Lo stillicidio delle bufale

Giancarlo Livraghigian@gandalf.it

10 maggio 2003



Anche quando non c’è un’esplicita “demonizzazione” dell’internet, continua lo stillicidio di interpretazioni perverse della rete.

Un esempio fra mille: il 9 maggio 2003 il titolo più vistoso, su sette colonne in prima pagina, del supplemento “Milano” del Corriere della Sera diceva: Il marito assassino conosciuto su internet.

Si trattava di una tragica notizia di cronaca. Un uomo, in preda a un raptus difficilmente comprensibile, aveva ucciso la moglie e una vicina di casa, poi aveva ferito alcune persone per la strada, prima di suicidarsi. Dal testo dell’articolo risulta che l’omicida-suicida era in condizioni psicologiche difficili, “era stato due mesi in coma per un incidente e poi non è più stato lo stesso”... eccetera.

Ma di quella travagliata vicenda umana che cosa viene messo in evidenza nel titolo? Che aveva avuto il primo incontro con la moglie, un anno e mezzo prima, “chattando” online. Cosa che hanno fatto tante altre persone, che ora si frequentano abitualmente, o lavorano insieme, o sono diventate amiche, o innamorate, o felicemente sposate.

Se l’omicida e sua moglie si fossero conosciuti in casa di amici, in un locale pubblico, in treno, in autobus o per strada... nessuno avrebbe rilevato la cosa nell’articolo – e tantomeno nel titolo. Ma se ci si conosce in rete... per quel giornalista e per quel “titolista” è un segno di “anormalità”.

Naturalmente conoscersi in rete non è una cosa “strana”. Non lo era all’inizio del 1997, quando avevo scritto L’anima e il corpo – e le persone online in Italia erano qualche decina di migliaia. Lo è ancora meno oggi, quando ce n’è una decina di milioni. Ma ricorre continuamente nei “grandi mezzi di informazione” la percezione che ci sia qualcosa di anomalo, disumano o malato.

Un altro esempio è di due anni fa. Il fatto di cronaca era avvenuto negli Stati Uniti. Anche questa è una storia di violenza, ma “a lieto fine”, Un uomo, che stava in chat, fu improvvisamente aggredito in casa sua. Ebbe appena il tempo di scrivere qualche parola chiedendo aiuto. I suoi amici in chat, che conoscevano il suo indirizzo, chiamarono la polizia. Era gravemente ferito, ma i soccorsi arrivarono in tempo. Insomma la rete gli salvò la vita.

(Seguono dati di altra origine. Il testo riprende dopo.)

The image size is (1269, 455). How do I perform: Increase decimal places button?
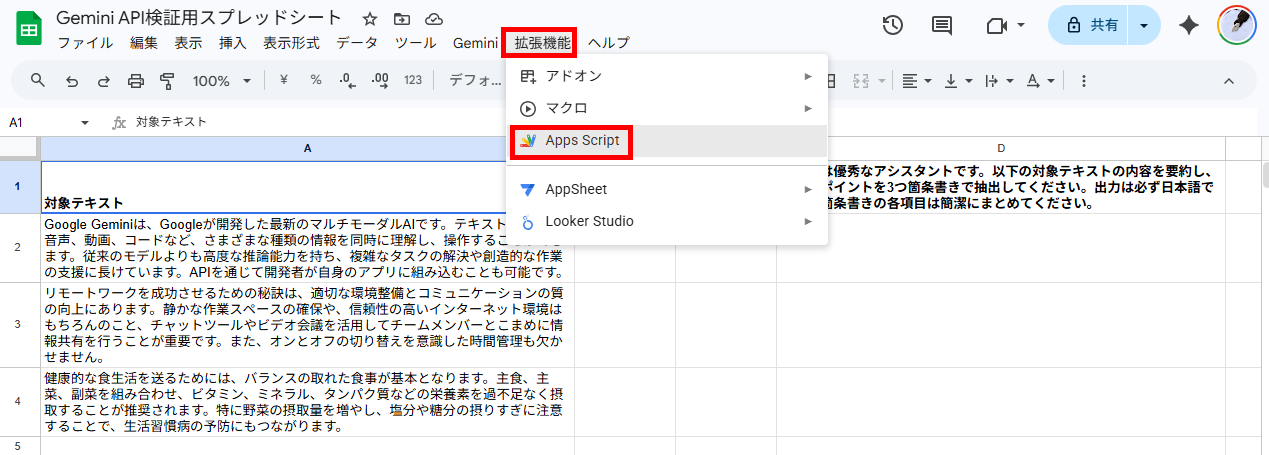coord(379,81)
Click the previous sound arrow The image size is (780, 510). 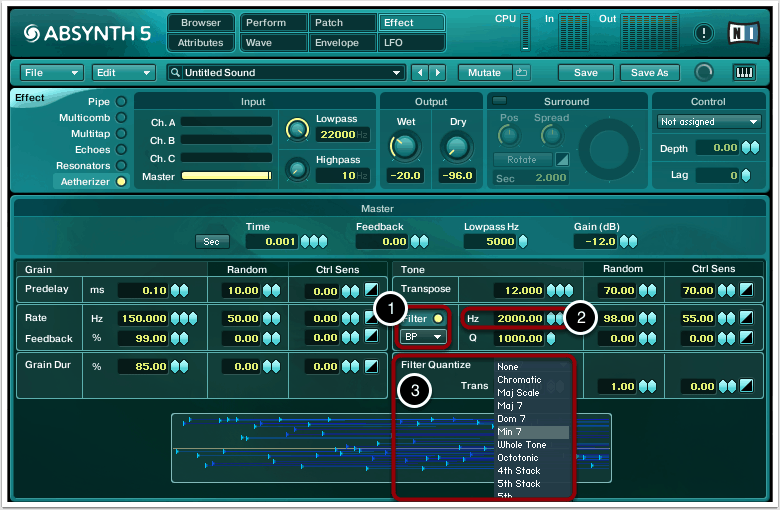(x=420, y=72)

In alcune testate italiane la notizia fu riferita come se l’essere collegato fosse la causa del problema anziché la soluzione. In una (non ricordo quale) compariva un’immagine così bizzarra che decisi di conservarla.

teschio

Perché si mostra “la morte nel computer” per illustrare una storia in cui è accaduto il contrario?

Se questi fossero due episodi isolati non varrebbe la pena di parlarne. Ma il fatto è che sono solo esempi di uno “stillicidio” che continua, in tanti modi diversi, da quando i mass media si sono accorti dell’esistenza della rete – cioè da otto o nove anni. E alcune assurde persecuzioni erano cominciate ancora prima del famigerato Italian crackdown del 1994.

Anche quando non c’è una vistosa “crociata” contro la rete, ci sono, da almeno dieci anni, continue repressioni con ogni sorta di pretesti (dalla “pedofilia” al terrorismo – per non parlare dello scambio di software, di musica o di testi trattato come un’attività criminale – o delle violente aggressioni contro opinioni “scomode”) che si incrociano con le farneticazioni di chi vuol far pensare che essere online sia un sintomo di misantropia, di disagio umano o di patologia psichica. Oltre ad articoli, dibattiti e dissertazioni di quella specie, c’è anche la continua manipolazione di notizie di cronaca.

Che sia deformazione intenzionale, ignoranza, conformismo, superficialità o errore di percezione... poco importa. Il risultato è che della rete e di chi se ne serve si continua a dare un’immagine assurda e mostruosa. E che questo è uno dei tanti sintomi di come, ancora oggi, l’informazione centralizzata e “omogeneizzata” viva con disagio la libertà e l’indisciplinata molteplicità della comunicazione in rete.